From: Adrian Walker <adriandwalker@gmail.com>
Date: Sat, 19 May 2007 15:55:23 -0400
Message-ID: <1e89d6a40705191255t388b0a5oe89f8563f7885952@mail.gmail.com>
To: "Eric Neumann" <eneumann@teranode.com>
Cc: "public-semweb-lifesci hcls" <public-semweb-lifesci@w3.org>
Eric --

You wrote...    I see several potential categories of uncertainty, some
around the current reification discussions; here's a starter list that is by
no means exhaustive: ........ 4. ???

Here's my 2 cents worth for item 4.

I'd say that an application or a reasoner that uses RDF or other data can
supply natural language phrases to indicate the real world meaning and
(un)certainty of what it has found.  Such as --

       "Arif Durrani could have met with the following person(s) near LAX
from 200610060900 to 200610061945 :  Mohammed Al-Bisri , Samir Hakim"

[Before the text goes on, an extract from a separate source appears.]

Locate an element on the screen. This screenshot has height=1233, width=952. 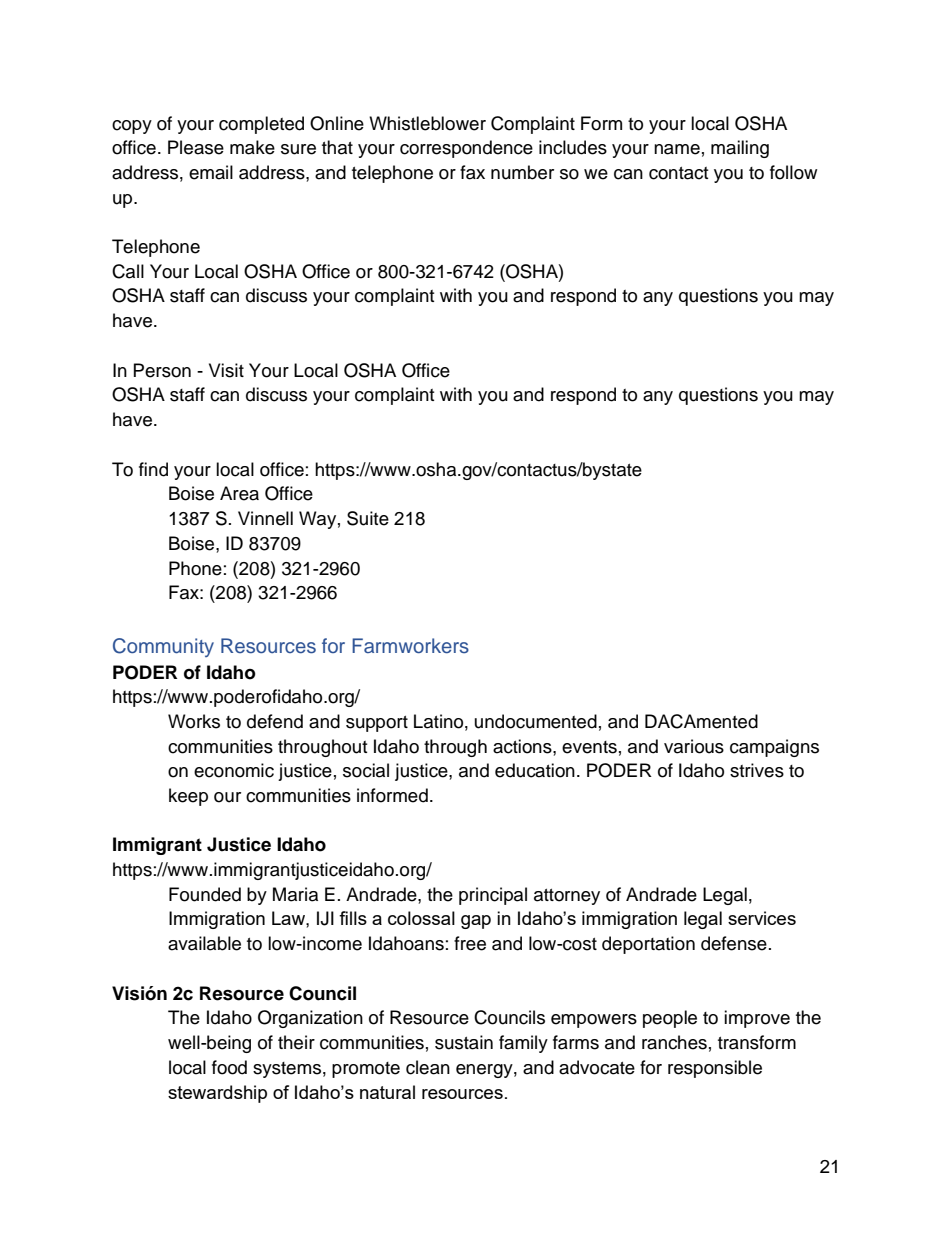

       "as far as is known at 200705119 1529 the contributors to the
discussion are Matt, Adrian, Dan, Chris, Eric" ,

    "based on past experience, it is likely that at least one further W3C
member will add to the discussion"

    "according to the popular literature, red wine is good for you, but the
refereed literature mostly regards this as unproven"

and so on.

It just so happens that this kind of thing works rather well in the online
system [1].  In particular, English explanations from the system allow one
to drill down into the support for a hedged result, in English, to see in
detail if one agrees with the hedging.

The key requirement is to have a completely automated round trip linkage
between English and some form of executable logic.  In general this is
regarded as an "AI-complete" problem, but there are automated work-arounds
that are useful in practice, such as in [1].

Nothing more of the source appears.